- INSTRUCTIONS TO FOLLOW: Please pull out the stretch of items from the line containing "Given: Click the 30" through the line containing "point(50,317)", both ends included, and reproduce those lines unchanged.

- SUPPLIED MATERIAL:
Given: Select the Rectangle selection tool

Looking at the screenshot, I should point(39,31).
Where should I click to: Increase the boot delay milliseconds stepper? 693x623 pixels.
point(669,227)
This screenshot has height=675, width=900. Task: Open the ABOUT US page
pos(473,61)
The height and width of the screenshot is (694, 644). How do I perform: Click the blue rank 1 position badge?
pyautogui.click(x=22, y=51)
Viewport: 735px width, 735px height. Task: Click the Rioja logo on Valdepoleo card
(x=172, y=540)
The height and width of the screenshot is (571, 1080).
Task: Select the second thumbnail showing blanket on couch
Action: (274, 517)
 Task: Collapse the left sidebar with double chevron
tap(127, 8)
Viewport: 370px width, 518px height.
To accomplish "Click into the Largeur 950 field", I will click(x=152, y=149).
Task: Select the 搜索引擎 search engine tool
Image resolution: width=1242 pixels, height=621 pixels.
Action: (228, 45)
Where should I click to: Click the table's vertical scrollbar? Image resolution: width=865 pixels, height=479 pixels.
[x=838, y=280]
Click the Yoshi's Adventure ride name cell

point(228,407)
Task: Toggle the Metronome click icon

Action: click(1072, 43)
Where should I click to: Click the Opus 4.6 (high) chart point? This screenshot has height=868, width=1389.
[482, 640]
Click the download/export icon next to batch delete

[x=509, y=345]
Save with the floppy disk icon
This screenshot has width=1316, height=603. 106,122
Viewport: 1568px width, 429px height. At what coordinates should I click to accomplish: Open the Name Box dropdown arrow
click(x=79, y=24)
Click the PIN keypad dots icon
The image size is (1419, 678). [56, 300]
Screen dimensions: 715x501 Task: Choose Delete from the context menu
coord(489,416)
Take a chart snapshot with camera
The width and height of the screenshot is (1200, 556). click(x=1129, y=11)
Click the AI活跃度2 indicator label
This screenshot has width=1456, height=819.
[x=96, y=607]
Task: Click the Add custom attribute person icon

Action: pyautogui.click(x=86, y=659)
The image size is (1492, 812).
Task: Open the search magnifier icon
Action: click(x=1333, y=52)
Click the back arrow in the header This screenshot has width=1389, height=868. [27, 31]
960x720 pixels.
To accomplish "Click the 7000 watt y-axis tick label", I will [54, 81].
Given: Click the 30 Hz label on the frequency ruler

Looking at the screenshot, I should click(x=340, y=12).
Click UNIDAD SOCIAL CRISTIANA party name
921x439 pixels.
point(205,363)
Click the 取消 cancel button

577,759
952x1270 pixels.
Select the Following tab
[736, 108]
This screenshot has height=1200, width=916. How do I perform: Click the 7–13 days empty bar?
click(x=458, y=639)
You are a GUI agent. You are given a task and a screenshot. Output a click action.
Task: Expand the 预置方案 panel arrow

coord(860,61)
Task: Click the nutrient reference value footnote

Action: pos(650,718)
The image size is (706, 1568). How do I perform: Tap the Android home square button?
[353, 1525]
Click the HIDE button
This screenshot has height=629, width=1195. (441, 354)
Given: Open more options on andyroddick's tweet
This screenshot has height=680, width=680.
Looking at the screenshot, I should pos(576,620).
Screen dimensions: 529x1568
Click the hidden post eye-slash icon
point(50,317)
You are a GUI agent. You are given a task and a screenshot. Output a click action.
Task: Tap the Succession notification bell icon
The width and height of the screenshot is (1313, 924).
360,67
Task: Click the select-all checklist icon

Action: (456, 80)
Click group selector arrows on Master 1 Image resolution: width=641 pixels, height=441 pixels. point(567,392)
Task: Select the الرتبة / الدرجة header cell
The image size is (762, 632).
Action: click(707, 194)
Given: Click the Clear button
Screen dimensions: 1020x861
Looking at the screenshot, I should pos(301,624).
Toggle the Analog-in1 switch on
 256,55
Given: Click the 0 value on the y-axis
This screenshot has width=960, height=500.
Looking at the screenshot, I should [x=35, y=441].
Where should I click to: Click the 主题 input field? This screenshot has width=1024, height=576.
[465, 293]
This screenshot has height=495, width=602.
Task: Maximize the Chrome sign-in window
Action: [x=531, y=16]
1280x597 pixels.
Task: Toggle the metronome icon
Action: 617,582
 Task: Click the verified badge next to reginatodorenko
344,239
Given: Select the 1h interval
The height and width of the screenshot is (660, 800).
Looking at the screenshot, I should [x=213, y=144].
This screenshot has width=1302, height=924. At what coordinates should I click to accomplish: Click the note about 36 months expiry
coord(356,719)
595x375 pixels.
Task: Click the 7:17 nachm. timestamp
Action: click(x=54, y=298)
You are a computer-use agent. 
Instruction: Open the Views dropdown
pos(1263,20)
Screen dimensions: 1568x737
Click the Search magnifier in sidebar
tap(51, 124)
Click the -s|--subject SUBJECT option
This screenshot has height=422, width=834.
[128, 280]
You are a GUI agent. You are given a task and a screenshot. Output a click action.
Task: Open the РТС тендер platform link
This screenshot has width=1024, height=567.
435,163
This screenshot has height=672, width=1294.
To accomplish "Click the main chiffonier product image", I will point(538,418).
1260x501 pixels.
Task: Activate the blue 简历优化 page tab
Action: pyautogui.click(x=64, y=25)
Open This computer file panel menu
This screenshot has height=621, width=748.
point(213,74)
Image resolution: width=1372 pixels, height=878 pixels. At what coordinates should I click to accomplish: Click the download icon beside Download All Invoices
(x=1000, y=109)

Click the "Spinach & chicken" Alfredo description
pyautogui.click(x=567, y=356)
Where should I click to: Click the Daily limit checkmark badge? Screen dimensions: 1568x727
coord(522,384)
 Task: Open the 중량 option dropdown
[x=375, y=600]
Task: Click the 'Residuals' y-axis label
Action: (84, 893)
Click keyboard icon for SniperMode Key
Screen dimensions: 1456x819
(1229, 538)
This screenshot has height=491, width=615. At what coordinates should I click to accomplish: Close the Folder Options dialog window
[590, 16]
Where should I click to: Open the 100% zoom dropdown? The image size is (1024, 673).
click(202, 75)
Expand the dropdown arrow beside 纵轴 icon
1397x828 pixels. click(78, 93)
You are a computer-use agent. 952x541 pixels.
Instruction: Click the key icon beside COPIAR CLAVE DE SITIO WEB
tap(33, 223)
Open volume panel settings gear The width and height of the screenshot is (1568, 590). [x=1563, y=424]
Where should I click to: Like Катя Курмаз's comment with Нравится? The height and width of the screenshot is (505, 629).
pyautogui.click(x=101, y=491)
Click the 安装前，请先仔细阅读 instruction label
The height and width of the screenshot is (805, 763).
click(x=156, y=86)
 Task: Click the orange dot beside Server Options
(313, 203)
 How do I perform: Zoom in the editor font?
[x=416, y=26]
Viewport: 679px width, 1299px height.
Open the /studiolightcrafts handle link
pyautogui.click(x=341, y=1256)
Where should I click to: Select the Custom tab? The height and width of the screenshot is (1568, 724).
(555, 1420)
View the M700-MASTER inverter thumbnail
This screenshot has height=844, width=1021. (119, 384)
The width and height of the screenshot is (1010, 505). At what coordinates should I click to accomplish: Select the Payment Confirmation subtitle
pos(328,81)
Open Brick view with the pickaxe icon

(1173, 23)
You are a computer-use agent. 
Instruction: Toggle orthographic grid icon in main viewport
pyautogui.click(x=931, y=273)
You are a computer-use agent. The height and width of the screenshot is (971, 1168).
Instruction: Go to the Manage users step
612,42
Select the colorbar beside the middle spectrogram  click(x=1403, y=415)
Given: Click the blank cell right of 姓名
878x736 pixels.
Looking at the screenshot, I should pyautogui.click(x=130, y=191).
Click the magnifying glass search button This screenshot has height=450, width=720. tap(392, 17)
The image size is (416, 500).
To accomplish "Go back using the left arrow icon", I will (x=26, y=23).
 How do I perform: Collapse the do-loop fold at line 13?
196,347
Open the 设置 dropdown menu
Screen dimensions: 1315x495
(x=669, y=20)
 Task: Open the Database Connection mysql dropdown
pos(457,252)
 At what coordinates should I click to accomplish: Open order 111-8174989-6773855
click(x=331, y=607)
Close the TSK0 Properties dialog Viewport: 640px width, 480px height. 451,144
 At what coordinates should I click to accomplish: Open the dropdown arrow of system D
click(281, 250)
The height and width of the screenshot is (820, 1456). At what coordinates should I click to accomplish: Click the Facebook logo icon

- EXERCISE RESPONSE:
Given: Click the 30 Hz label on the frequency ruler

Looking at the screenshot, I should click(x=340, y=12).
Click UNIDAD SOCIAL CRISTIANA party name
921x439 pixels.
point(205,363)
Click the 取消 cancel button

577,759
952x1270 pixels.
Select the Following tab
[736, 108]
This screenshot has height=1200, width=916. How do I perform: Click the 7–13 days empty bar?
click(x=458, y=639)
You are a GUI agent. You are given a task and a screenshot. Output a click action.
Task: Expand the 预置方案 panel arrow

coord(860,61)
Task: Click the nutrient reference value footnote

Action: pos(650,718)
The image size is (706, 1568). How do I perform: Tap the Android home square button?
[353, 1525]
Click the HIDE button
This screenshot has height=629, width=1195. (441, 354)
Given: Open more options on andyroddick's tweet
This screenshot has height=680, width=680.
Looking at the screenshot, I should pos(576,620).
Screen dimensions: 529x1568
Click the hidden post eye-slash icon
point(50,317)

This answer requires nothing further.